**SUPPLIED RECORDS**
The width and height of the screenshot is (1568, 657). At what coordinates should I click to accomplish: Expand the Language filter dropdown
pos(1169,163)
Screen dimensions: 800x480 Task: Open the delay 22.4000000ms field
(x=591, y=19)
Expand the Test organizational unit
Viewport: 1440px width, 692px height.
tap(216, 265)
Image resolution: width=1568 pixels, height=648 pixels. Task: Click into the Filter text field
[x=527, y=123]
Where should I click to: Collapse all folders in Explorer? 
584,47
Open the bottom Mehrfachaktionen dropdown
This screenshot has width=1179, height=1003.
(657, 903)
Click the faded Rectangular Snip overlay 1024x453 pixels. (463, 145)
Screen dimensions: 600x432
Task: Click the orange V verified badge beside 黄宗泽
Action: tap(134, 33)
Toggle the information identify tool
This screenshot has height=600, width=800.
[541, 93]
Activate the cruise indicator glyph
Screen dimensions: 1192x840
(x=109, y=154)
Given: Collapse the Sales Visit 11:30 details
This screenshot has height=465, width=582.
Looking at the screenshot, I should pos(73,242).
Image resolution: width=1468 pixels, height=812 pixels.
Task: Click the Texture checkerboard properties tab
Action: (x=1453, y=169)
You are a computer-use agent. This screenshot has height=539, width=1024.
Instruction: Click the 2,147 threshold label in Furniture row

**WHAT TO DO**
An exact copy is required of each line from the one containing "Viewport: 1440px width, 692px height." through the last line of the material, and of no other line.

**RESPONSE TO THE EXERCISE**
Viewport: 1440px width, 692px height.
tap(216, 265)
Image resolution: width=1568 pixels, height=648 pixels. Task: Click into the Filter text field
[x=527, y=123]
Where should I click to: Collapse all folders in Explorer? 
584,47
Open the bottom Mehrfachaktionen dropdown
This screenshot has width=1179, height=1003.
(657, 903)
Click the faded Rectangular Snip overlay 1024x453 pixels. (463, 145)
Screen dimensions: 600x432
Task: Click the orange V verified badge beside 黄宗泽
Action: tap(134, 33)
Toggle the information identify tool
This screenshot has height=600, width=800.
[541, 93]
Activate the cruise indicator glyph
Screen dimensions: 1192x840
(x=109, y=154)
Given: Collapse the Sales Visit 11:30 details
This screenshot has height=465, width=582.
Looking at the screenshot, I should pos(73,242).
Image resolution: width=1468 pixels, height=812 pixels.
Task: Click the Texture checkerboard properties tab
Action: (x=1453, y=169)
You are a computer-use agent. This screenshot has height=539, width=1024.
Instruction: Click the 2,147 threshold label in Furniture row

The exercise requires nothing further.